唇边的肌肤原本湿润微凉,他的唇一路滑下去,贪恋她肌肤的极度光滑,那种流畅的飞扬感和亲密的熨贴感,像少时在雪地山坡上练武,忽然滑跌了山坡,人在冰镜上一路长滑,雪花不断腾腾地扑起来,扑到脸上,蓬松柔软,乱舞的雪花中看见远方的景无垠地展开,刹那间心胸开阔,而心底要开着花儿来。
他轻吟一声,咬住了她的唇角,而她似乎咕哝了一声,有点不满有点想反抗的意思,抓住了他的腰要想转过来,却又没力气动弹,只让她自己更软地化在了她怀里。
容楚低笑一声,齿尖一松,放开了她的唇角,却又立即将她的唇瓣裹住,微微一吸允,只觉得甜蜜芬芳,满是少女清新滋味,一开始触及微微的凉,像是冬日里的冰碗子,甜而不腻,带着微微的松香和果香,人间最纯净最天然的味道,他迷恋地用舌尖一遍遍描过她的唇,总觉得属于她的轮廓就是美的,好的,神灵最好的创作,增一分减一分都是愚蠢,而且绝对是和他最契合的,两张唇的弧度,天作之合。
她又在推他,手抵在他胸口,软绵绵的,不像推拒倒像是调情,他的肌肤沾水也极其滑润,她的手放上去便吱溜滑下来,她又双手无力,这一滑便搁在了他已经被拉开的衣襟,将他的衣襟扯得更大了些,更因为神智迷糊,有意无意搁在他胸前,指尖悄然刮搔着,他低低笑了一声,眼神忽然便更深几分。
无意撩拨比有意勾引向来更有情趣,她这般姿态,千年也等不到一回,容楚怎肯放过?
“到底怎样了啊……你们!”上头司空昱又在鬼喊鬼叫,可惜他的角度完全看不清底下在干什么重要事儿。

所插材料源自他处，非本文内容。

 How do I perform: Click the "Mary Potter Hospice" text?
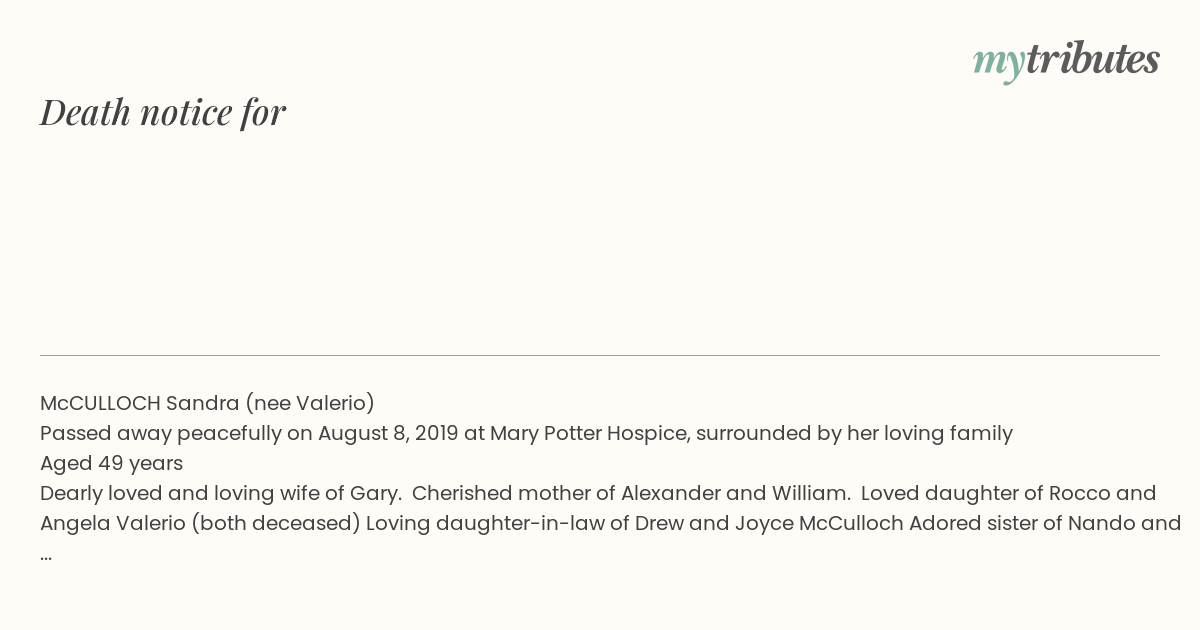pos(587,434)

“忙!啊好忙!世子您务必撑着!”容楚探头急急对上头喊一声,将太史阑转了个身,哗啦一声水声飞旋,她转过来的腰身将水流搅动出一个迷离的弧度。
“快……点……啊……”司空昱哀嚎。
“好……忙……啊……”容楚大叫,“她中毒了,我得先给她驱毒!”
“快……啊……”
太史阑隐约也知道发生什么,大白眼又翻了过来,容楚低笑一声……正事要紧!
“先前我给你解释了半天,现在轮到我向你讨债……”他咕哝一声,忽然猛地一低头,近乎凶猛地吻上她的唇。

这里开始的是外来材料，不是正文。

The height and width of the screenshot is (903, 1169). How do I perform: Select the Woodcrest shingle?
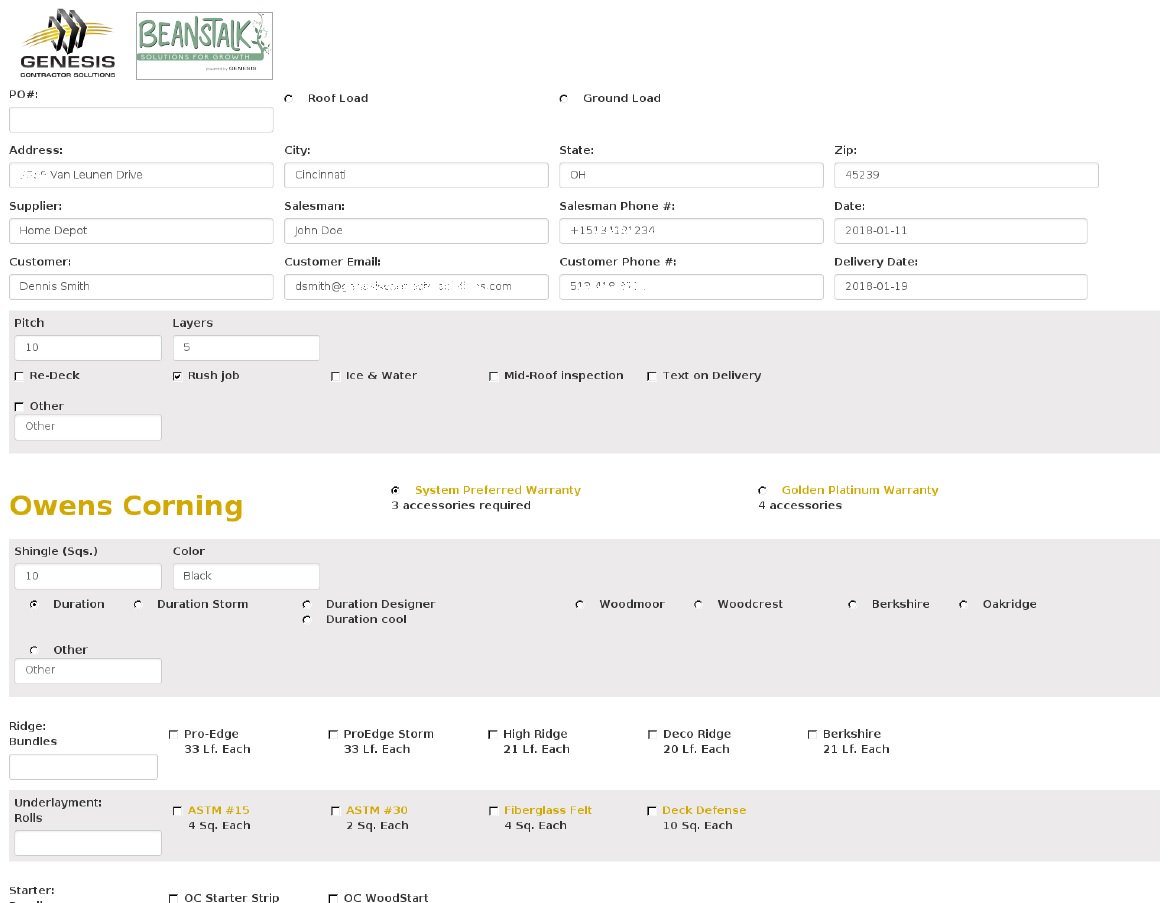[697, 604]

这回不再是先前的浅尝辄止,唇瓣描摹,温柔体味,细细回旋,而是迅捷的、直接的、近乎掠夺毫不客气地,太史阑齿关都被撞得微微一麻,一个逃一个追,一个拒绝一个索取,一个反攻一个压制,一个颤栗一个激情,他吸允着她,缠绕着她,在她的天下纵横来去,每一步都是江山在握,每一刻都在攻城掠地,节节进逼,只想盘踞了她的山河。

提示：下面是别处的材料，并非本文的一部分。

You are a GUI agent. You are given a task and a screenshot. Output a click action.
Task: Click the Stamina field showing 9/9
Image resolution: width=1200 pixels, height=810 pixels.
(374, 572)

两人呼吸都渐渐粗重,搅缠的颤栗似一阵微电波,从舌尖传到脸部,化为温存迷醉神情;再从脸部传向全身,化作彼此的颤抖和更紧密的贴合;男体与女体,得益于造物主的神奇,生来便是为了相互包纳,每个凸凹都自有身体的密码来填满,成就契合的美妙;而每次细微颤栗带来的传电般的感受,让这样的契合和贴近更加神妙而快乐,肌肉和血液之间都似在相互传导,一点摩擦、一点接近,一点起伏如波,都会引起彼此全身兴奋的神经和纤维在欢呼舞蹈,再互相传递,让愉悦如烟花乱,在意识的天幕炸开。
这样的遍及全身的细微颤动,渐渐也波及了周围的水域,水波也起了细密的颤抖,漾开一圈一圈的涟漪,涟漪从小到大,一个套住一个,像冥冥中命定的缘分,甩不掉脱不开……水幕渐渐展开,倒映相拥的男女,那是俪影双双,他的臂有力地揽住她的腰,而她的手,轻轻搁在他的胸前。她身子虚软,而他如此凶猛,她时时向后仰着头,后颈腰背和水面之间,弯折成一个倒垂柳般的美妙弧度。
黑暗水牢,阴森空气,彼此的撞击和品尝却甜蜜而馥郁,远光幽幽地打过来,他和她的剪影,是水面上一道连体的塑像,展示曲线之美,轮廓之美,男和女之间,两情相悦之美。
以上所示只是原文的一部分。